We propose a general data structure CORoBTS for storing B-tree-like search trees dynamically in a cache-oblivious way combining the van Emde Boas memory layout with packed memory array. In the use of the vEB layout mostly search complexity was considered, so far. We show the complexity of depth-first search of a subtree and contiguous memory area and provide better insight into the relationship between positions of vertices in tree and in memory. We describe how to build an arbitrary tree in vEB layout if we can simulate its depth-first search. Similarly, we examine batch updates of packed memory array. In CORoBTS, the stored search tree has to satisfy that all leaves are at the same depth and vertices have arity between the chosen constants $a$ and $b$. The data structure allows searching with an optimal I/O complexity $\mathcal{O}(\log_B{N})$ and is stored in linear space. It provides operations for inserting and removing a subtree; both have an amortized I/O complexity $\mathcal{O}(S\cdot(\log^2 N)/B + \log_B N\cdot\log\log S + 1)$ and amortized time complexity $\mathcal{O}(S\cdot\log^2 N)$, where $S$ is the size of the subtree and $N$ the size of the whole stored tree. Rebuilding an existing subtree saves the multiplicative $\mathcal{O}(\log^2 N)$ in both complexities if the number of vertices on individual tree levels is not changed; it is paid only for the inserted/removed vertices otherwise. Modifying cache-oblivious partially persistent array proposed by Davoodi et al. [ESA, pages 296-308. Springer, 2014] to use CORoBTS improves its space complexity from $\mathcal{O}(U^{\log_2 3} + V \log U)$ to $\mathcal{O}(U + V \log U)$, where $U$ is the maximal size of the array and $V$ is the number of versions; the data locality and I/O complexity of both present and persistent reads are kept unchanged; I/O complexity of writes is worsened by a polylogarithmic factor.
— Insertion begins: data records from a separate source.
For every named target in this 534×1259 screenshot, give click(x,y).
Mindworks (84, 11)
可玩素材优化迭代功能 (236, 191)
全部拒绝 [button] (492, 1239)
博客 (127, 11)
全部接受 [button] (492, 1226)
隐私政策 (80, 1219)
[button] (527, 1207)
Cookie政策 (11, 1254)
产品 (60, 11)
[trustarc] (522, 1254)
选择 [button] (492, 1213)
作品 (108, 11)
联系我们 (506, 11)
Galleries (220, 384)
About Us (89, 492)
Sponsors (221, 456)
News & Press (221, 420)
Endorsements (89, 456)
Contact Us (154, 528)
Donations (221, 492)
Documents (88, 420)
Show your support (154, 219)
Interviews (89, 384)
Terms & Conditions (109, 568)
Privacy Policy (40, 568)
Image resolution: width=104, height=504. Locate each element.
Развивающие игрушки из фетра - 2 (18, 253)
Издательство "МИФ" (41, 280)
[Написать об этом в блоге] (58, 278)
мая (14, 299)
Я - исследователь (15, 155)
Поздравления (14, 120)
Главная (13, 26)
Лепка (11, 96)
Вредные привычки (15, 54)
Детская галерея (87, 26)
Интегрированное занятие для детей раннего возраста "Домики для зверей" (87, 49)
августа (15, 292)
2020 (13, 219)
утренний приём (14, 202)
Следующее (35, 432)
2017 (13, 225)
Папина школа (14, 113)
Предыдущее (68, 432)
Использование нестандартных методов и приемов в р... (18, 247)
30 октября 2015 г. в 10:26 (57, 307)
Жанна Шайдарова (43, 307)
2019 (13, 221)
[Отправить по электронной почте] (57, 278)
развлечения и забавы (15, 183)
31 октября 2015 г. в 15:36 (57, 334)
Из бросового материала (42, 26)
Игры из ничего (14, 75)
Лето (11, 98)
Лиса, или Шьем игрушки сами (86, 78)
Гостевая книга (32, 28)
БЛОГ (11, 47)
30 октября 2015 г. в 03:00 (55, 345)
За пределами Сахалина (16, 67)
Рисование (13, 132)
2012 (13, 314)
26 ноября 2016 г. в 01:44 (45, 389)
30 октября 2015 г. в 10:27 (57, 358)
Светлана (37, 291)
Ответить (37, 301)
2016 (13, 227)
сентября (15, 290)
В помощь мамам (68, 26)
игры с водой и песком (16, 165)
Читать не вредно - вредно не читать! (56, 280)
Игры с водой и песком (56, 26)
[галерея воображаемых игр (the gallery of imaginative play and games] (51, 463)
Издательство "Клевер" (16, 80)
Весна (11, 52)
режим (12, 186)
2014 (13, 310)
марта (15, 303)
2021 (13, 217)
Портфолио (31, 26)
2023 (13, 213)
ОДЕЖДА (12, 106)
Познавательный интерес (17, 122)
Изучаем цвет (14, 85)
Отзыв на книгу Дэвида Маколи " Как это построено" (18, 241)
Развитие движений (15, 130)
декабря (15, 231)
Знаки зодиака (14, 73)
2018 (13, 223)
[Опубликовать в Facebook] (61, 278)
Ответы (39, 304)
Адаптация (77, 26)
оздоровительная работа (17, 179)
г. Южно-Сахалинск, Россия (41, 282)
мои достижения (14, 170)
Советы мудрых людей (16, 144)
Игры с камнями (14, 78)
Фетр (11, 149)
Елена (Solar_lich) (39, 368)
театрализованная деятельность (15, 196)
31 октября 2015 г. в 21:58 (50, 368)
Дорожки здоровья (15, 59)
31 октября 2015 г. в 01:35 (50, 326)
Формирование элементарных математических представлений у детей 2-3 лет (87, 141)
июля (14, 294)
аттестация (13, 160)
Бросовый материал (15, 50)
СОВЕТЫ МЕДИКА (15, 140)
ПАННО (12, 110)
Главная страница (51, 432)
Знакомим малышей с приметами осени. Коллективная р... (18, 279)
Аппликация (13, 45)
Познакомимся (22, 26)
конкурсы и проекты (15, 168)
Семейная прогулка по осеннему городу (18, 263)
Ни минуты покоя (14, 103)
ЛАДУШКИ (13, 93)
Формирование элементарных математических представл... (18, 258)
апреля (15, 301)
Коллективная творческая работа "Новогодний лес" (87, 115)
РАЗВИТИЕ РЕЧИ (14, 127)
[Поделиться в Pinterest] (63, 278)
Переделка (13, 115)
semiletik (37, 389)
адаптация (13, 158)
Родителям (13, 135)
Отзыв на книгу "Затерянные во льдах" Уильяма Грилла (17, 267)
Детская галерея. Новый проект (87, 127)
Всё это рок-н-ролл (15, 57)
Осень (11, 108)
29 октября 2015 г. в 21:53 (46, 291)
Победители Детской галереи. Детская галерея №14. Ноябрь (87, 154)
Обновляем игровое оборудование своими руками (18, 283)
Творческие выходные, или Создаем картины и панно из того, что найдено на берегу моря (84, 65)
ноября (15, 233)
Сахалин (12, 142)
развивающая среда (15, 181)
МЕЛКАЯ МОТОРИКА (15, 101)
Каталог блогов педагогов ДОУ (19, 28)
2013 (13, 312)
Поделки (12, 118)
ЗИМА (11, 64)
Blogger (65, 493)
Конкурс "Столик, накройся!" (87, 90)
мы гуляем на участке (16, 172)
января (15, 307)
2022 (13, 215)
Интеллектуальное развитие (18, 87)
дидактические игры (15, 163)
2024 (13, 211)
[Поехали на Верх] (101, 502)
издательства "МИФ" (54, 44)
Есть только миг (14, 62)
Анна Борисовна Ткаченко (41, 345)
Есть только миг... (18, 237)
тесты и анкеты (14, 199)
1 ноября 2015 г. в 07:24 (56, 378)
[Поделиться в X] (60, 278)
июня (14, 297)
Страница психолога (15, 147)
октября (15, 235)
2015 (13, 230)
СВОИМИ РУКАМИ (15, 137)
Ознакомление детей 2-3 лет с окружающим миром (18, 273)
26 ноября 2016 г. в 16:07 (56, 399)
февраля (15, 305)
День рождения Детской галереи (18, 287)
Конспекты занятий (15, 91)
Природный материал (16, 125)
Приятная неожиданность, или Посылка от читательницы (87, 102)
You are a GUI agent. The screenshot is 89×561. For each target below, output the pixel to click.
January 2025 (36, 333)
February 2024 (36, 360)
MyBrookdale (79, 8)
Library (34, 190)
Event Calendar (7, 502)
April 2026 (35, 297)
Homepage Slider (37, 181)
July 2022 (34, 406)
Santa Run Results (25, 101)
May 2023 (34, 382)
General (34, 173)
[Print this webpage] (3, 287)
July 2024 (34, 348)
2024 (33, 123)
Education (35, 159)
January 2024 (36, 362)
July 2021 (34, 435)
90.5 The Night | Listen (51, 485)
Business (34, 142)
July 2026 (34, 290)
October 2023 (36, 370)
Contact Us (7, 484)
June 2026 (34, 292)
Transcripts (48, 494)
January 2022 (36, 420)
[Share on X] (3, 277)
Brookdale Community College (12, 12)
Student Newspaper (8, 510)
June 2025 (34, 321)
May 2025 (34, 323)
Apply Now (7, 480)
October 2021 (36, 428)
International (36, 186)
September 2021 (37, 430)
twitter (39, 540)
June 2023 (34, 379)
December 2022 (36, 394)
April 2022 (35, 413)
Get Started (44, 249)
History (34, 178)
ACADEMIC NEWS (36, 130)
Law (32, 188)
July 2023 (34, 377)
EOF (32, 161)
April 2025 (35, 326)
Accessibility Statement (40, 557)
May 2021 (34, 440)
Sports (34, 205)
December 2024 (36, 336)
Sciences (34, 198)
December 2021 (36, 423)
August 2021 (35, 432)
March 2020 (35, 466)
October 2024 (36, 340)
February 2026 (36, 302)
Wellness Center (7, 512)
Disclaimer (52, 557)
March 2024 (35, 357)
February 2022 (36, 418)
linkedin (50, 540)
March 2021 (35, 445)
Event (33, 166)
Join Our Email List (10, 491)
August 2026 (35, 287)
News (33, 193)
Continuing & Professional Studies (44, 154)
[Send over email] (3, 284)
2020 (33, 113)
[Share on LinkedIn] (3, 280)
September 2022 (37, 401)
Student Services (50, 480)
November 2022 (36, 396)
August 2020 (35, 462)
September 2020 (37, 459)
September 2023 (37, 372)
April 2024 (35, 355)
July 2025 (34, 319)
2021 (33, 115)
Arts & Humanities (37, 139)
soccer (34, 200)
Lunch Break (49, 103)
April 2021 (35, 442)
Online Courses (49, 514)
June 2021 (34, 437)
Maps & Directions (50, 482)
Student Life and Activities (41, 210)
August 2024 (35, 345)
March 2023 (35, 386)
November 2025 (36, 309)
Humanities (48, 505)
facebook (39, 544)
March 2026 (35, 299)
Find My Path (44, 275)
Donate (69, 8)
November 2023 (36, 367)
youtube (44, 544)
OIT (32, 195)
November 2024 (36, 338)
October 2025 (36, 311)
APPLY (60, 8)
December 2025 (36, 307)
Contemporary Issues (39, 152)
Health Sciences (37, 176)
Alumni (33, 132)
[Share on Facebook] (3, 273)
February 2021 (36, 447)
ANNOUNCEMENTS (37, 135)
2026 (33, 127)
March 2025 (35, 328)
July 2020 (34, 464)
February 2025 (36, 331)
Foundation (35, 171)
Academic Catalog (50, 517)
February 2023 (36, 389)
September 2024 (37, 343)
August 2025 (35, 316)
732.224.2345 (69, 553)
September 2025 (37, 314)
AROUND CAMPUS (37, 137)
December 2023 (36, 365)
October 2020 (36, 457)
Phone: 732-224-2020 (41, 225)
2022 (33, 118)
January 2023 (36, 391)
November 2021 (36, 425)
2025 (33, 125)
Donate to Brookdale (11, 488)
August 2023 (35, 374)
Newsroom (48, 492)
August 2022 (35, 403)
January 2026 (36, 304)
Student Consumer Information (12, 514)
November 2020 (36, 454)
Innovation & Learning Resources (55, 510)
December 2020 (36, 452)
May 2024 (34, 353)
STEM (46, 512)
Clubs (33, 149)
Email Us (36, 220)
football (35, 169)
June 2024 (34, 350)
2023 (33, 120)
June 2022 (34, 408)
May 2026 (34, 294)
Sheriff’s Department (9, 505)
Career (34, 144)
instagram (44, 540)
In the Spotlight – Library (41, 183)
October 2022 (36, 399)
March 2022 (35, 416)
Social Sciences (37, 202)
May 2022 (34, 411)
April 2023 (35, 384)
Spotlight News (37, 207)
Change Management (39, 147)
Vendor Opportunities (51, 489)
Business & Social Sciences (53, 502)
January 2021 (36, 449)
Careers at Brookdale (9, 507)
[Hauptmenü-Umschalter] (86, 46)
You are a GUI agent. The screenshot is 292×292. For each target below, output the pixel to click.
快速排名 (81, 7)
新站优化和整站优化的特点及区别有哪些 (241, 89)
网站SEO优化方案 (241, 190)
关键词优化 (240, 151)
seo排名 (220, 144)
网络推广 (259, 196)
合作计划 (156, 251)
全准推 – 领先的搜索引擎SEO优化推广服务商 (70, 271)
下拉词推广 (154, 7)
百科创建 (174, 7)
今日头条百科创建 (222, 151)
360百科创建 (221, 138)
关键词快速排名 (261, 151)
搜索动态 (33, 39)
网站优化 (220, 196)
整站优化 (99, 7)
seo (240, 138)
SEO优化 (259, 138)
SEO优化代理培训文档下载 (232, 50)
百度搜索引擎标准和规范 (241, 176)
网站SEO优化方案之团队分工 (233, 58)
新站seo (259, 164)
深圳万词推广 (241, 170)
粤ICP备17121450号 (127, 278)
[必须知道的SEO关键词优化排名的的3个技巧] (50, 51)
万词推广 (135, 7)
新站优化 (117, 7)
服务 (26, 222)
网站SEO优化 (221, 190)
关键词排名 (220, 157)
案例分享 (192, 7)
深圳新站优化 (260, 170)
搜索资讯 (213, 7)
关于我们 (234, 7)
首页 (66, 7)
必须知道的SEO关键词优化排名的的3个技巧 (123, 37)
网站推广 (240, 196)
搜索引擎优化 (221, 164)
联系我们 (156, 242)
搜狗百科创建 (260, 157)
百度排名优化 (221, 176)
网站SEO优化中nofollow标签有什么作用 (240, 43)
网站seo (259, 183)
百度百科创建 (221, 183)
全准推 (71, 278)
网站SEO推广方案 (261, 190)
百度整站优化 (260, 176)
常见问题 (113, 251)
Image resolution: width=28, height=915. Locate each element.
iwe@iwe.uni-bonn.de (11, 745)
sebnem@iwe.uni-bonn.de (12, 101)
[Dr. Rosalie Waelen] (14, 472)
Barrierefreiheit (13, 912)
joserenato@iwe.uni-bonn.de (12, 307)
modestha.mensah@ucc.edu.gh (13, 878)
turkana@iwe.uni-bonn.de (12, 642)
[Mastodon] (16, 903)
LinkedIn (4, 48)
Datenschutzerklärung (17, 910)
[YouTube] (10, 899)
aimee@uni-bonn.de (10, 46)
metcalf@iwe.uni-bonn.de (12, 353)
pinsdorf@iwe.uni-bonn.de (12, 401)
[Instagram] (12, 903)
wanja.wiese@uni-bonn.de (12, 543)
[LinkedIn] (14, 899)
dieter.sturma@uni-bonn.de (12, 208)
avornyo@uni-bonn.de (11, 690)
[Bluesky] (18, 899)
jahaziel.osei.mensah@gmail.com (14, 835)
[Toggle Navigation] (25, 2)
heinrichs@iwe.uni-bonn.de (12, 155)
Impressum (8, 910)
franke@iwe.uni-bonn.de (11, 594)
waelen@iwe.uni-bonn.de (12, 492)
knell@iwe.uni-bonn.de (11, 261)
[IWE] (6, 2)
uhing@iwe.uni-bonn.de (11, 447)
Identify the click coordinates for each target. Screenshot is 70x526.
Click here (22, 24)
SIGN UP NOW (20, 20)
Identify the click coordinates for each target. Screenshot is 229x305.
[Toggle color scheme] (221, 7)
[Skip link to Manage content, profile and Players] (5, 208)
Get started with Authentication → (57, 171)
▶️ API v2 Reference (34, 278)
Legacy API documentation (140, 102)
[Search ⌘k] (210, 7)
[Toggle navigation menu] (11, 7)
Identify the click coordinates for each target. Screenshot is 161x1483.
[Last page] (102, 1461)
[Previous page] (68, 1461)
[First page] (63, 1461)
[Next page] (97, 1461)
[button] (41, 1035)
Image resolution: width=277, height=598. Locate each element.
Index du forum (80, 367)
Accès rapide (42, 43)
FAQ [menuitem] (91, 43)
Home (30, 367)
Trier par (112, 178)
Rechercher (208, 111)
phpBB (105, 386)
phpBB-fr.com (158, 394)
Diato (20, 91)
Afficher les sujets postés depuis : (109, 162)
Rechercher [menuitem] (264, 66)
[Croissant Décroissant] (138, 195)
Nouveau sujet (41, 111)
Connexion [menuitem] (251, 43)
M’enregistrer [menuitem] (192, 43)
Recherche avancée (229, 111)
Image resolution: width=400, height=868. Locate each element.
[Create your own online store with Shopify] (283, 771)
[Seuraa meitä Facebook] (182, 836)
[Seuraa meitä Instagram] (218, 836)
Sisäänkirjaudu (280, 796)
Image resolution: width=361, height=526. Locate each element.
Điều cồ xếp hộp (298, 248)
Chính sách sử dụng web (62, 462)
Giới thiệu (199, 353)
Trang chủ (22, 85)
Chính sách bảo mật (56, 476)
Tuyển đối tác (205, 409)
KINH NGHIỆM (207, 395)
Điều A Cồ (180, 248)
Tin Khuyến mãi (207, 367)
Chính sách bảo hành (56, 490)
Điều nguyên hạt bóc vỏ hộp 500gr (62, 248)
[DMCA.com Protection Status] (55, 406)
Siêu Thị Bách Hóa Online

翻译：我们提出了一种通用数据结构CORoBTS，用于以缓存无关的方式动态存储类B树搜索树，该方法结合了van Emde Boas内存布局与压缩内存数组。以往在使用vEB布局时主要考虑搜索复杂度。我们展示了子树和连续内存区域的深度优先搜索复杂度，并更深入地揭示了树中顶点位置与内存中位置之间的关系。我们描述了如何在能够模拟深度优先搜索的情况下，在vEB布局中构建任意树。类似地，我们研究了压缩内存数组的批量更新操作。在CORoBTS中，所存储的搜索树需满足所有叶节点位于同一深度，且顶点度数介于选定常数$a$和$b$之间。该数据结构支持具有最优I/O复杂度$\mathcal{O}(\log_B{N})$的搜索操作，并以线性空间存储。它提供了插入和删除子树的操作；两者均具有摊销I/O复杂度$\mathcal{O}(S\cdot(\log^2 N)/B + \log_B N\cdot\log\log S + 1)$和摊销时间复杂度$\mathcal{O}(S\cdot\log^2 N)$，其中$S$为子树大小，$N$为整个存储树的大小。若树中各层顶点数量不变，则重建现有子树可在两种复杂度中节省乘法因子$\mathcal{O}(\log^2 N)$；否则仅需为插入/删除的顶点支付该代价。将Davoodi等人[ESA, pages 296-308. Springer, 2014]提出的缓存无关部分持久化数组修改为使用CORoBTS，可将其空间复杂度从$\mathcal{O}(U^{\log_2 3} + V \log U)$改进为$\mathcal{O}(U + V \log U)$，其中$U$为数组最大尺寸，$V$为版本数量；当前读取和持久化读取的数据局部性与I/O复杂度保持不变；写入操作的I/O复杂度因多对数因子而有所降低。